__Exercise task 1__: Return the entries word for word, from the line containing "This screenshot has width=768, height=576." down to the end of the entries, leaving out the pictures.

_ _ _ _

This Hack Was Not Properly Planned
Nikolai Krylenko: We must finish once and for all with the neutrality of chess. We must condemn once and for all the formula ‘chess for the sake of chess’, like the formula ‘art for art’s sake’. We must organize shockbrigades of chess-players, and begin immediate realization of a Five-Year Plan for chess.
I can also recommend this harrowing list of chess problemists who died or were imprisoned during this era in Russian history. It’s as if the lines between actual war and the game were blurred: chess became too real and imprisonment became too strategic.
And you can see where it all came from. Here Krylenko was living in Switzerland splitting his time between chess games with Lenin and plotting with the Bolsheviks to overthrow the czar. I’m not suggesting that chess fed his combativeness (though, in a steampunk world, Columbine would have been pachinko’s fault,) no no hardly, it seems quite the opposite is true, that Krylenko’s warmongering spilled over on to the checkerboard. We must finish once and for all the neutrality of chess!
But, you know, I think it’d be a much, uhh, greater stretch for a programmer to twist hacking into a battleground. Yeah, sure, there’s War Games, but writing code isn’t a simulacrum for war like chess is. Subverting the authority is totally inherent to hacking. Rather than attacking a fixed opponent, one who is clearly sitting across from you and obviously masked under the inverted color to yours, the novice hacker introduces volatile code into the pristine (or supposedly pristine) empire of the operating system (the “establishment”.)

_ _ _ _

__Exercise task 2__: Retype the piece on chess and hacking from "I can also recommend" down to "became too strategic." without changing a word.

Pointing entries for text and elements

_ _ _ _

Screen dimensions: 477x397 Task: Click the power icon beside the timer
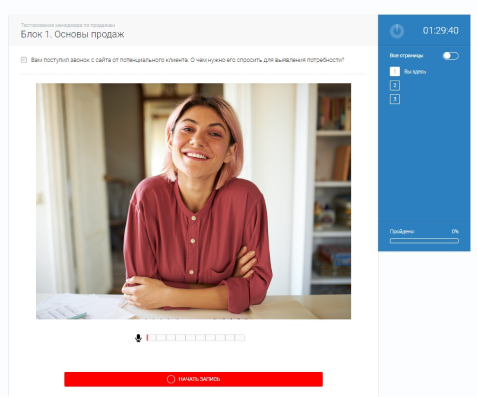click(397, 31)
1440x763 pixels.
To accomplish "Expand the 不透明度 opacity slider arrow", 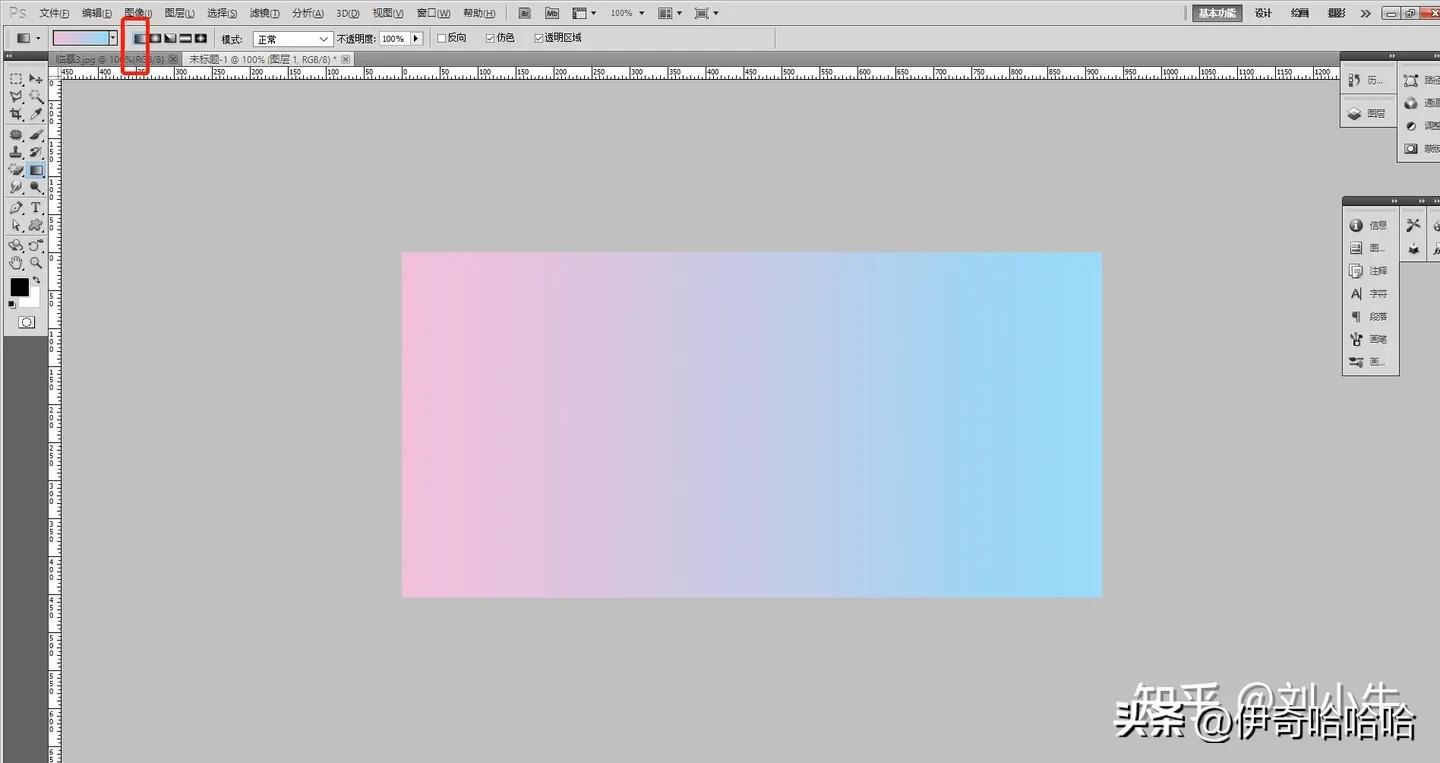I will pos(416,38).
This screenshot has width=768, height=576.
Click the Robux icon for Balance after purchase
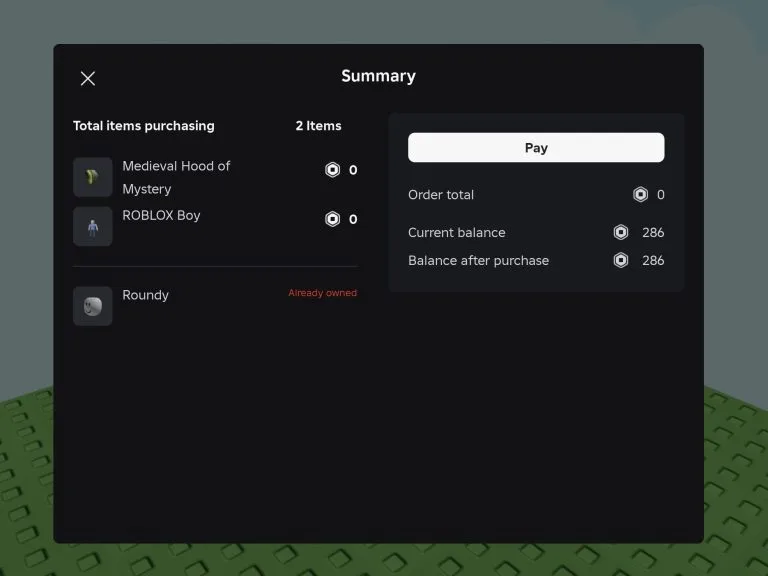(621, 260)
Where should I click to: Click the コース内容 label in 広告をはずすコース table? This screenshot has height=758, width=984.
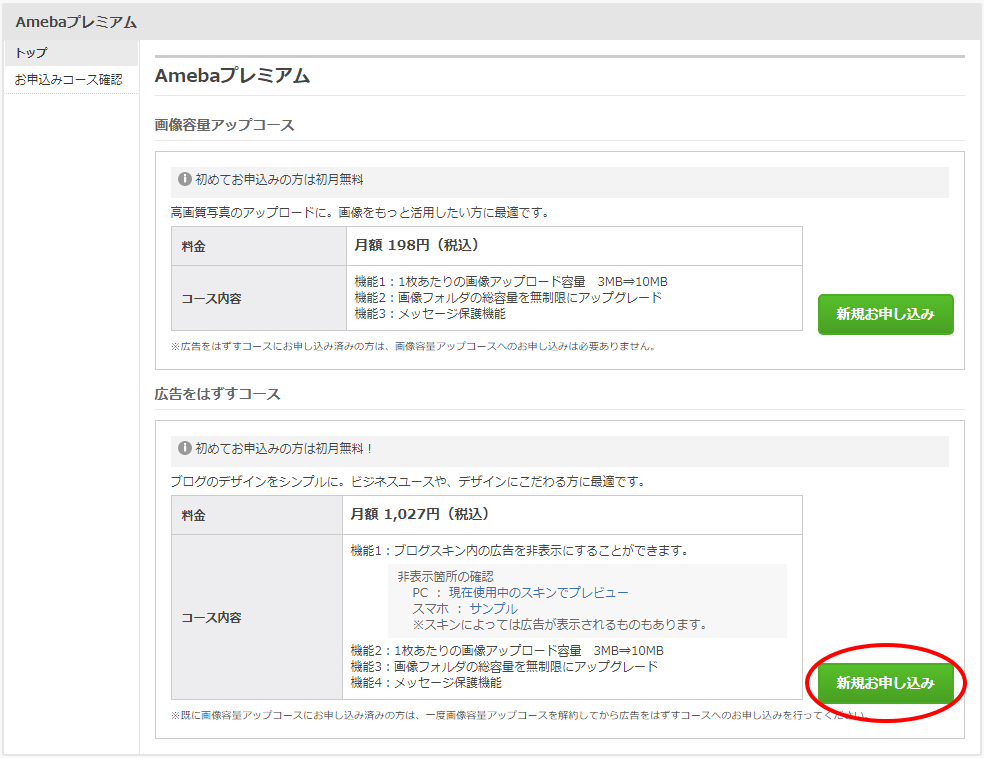(211, 617)
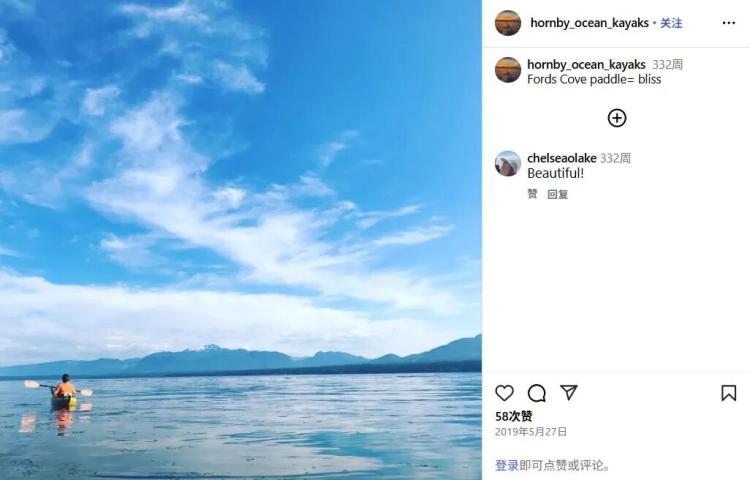This screenshot has width=750, height=480.
Task: Open hornby_ocean_kayaks header profile picture
Action: 508,23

_ _ _ _

__Exercise solution 1__:
This screenshot has width=768, height=576.
Click the Robux icon for Balance after purchase
(621, 260)
Where should I click to: Click the コース内容 label in 広告をはずすコース table? This screenshot has height=758, width=984.
(211, 617)
This screenshot has width=750, height=480.
Task: Open hornby_ocean_kayaks header profile picture
Action: 508,23

__Exercise solution 2__:
I can also recommend this harrowing list of chess problemists who died or were imprisoned during this era in Russian history. It’s as if the lines between actual war and the game were blurred: chess became too real and imprisonment became too strategic.